Breaking LTE on Layer Two

Speaker/Bio

Jonathan Chamberlain (CAS '12/ENG '19) is an admitted PhD student in Computer Engineering studying under Prof. Starobinski in the NISLab, having previously received a MS degree in Systems Engineering in May 2019. His current research relates to Game Theoretic modeling of customer and provider interactions in cloud computing systems. His other interests include Network Systems and Security, and the use of Blockchain in securing records. In between undergraduate and graduate studies, Jonathan worked for Epic Systems Corporation and Hewlett Packard Enterprise in maintaining software deployments for hospitals and public health departments, where he dealt with overly caviler attitudes with regard to PHI/PII by customer IT teams on an almost daily basis.

Abstract

Long Term Evolution (LTE) is the latest mobile communication standard and has a pivotal role in our information society: LTE combines performance goals with modern security mechanisms and serves casual use cases as well as critical infrastructure and public safety communications. Both scenarios are demanding towards a resilient and secure specification and implementation of LTE, as outages and open attack vectors potentially lead to severe risks. Previous work on LTE protocol security identified crucial attack vectors for both the physical(layer one) and network (layer three) layers. Data link layer(layer two) protocols, however, remain a blind spot in existing LTE security research. In this paper, [the authors] present a comprehensive layer two security analysis and identify three attack vectors. These attacks impair the confidentiality and/or privacy of LTE communication. More specifically, [the authors] first present a passive identity mapping attack that matches volatile radio identities to longer lasting network identities, enabling us to identify users within a cell and serving as a stepping stone for follow-up attacks. Second, [the authors] demonstrate how a passive attacker can abuse the resource allocation as a side channel to perform website fingerprinting that enables the attacker to learn the websites a user accessed.
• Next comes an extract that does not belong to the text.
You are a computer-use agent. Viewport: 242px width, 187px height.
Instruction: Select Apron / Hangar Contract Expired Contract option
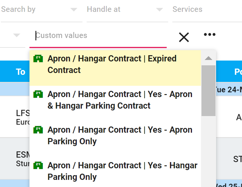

Finally, [the authors] present the ALTER attack that exploits the fact that LTE user data is encrypted in counter mode (AES-CTR) but not integrity protected, which allows us to modify the message payload.As a proof-of-concept demonstration, [the authors] show how an active attacker can redirect DNS requests and then perform a DNS spoofing attack. As a result, the user is redirected to a malicious website. Our experimental analysis demonstrates the real-world applicability of all three attacks and emphasizes the threat of open attack vectors on LTE layer two protocols.